WHAT IS ASKED.
Reproduce each of the lines below word for word, and leave the pictures out.

EXERCISE INPUTS.
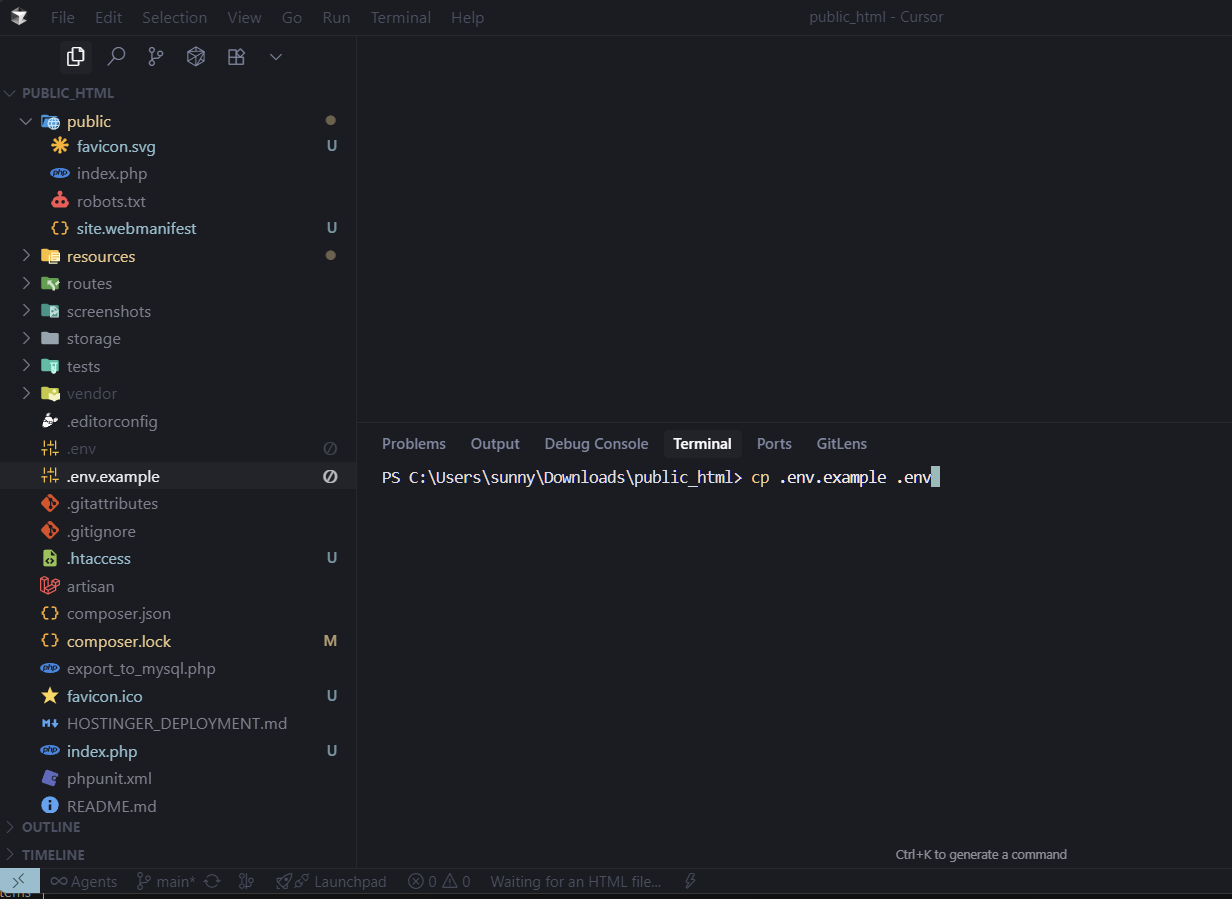The width and height of the screenshot is (1232, 899).
Task: Open the Extensions panel icon
Action: (236, 57)
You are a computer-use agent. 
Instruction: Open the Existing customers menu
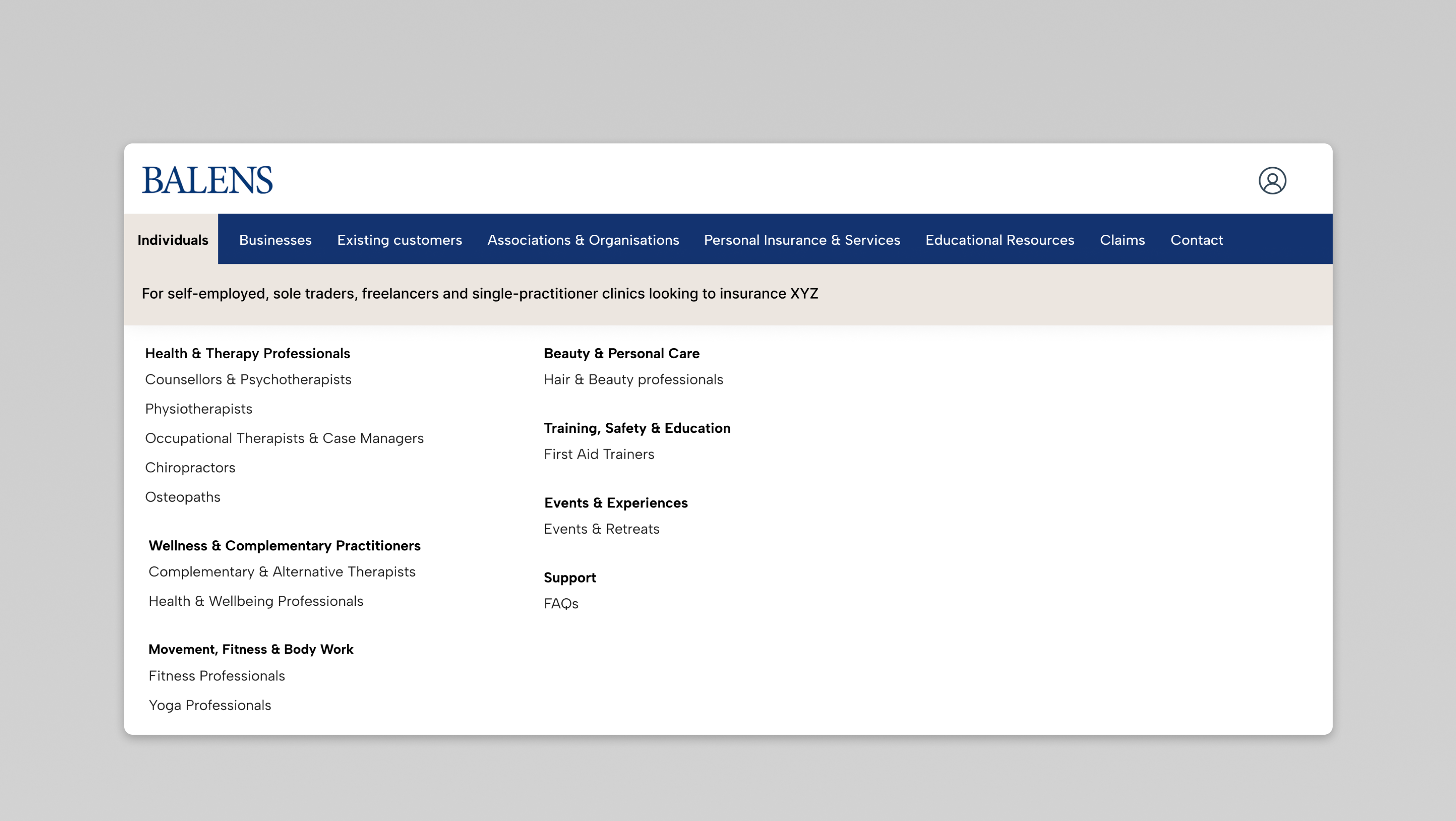pos(399,240)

FINAL RESULT.
The width and height of the screenshot is (1232, 899).
Task: Open the Extensions panel icon
Action: (236, 57)
You are a computer-use agent. 
Instruction: Open the Existing customers menu
pos(399,240)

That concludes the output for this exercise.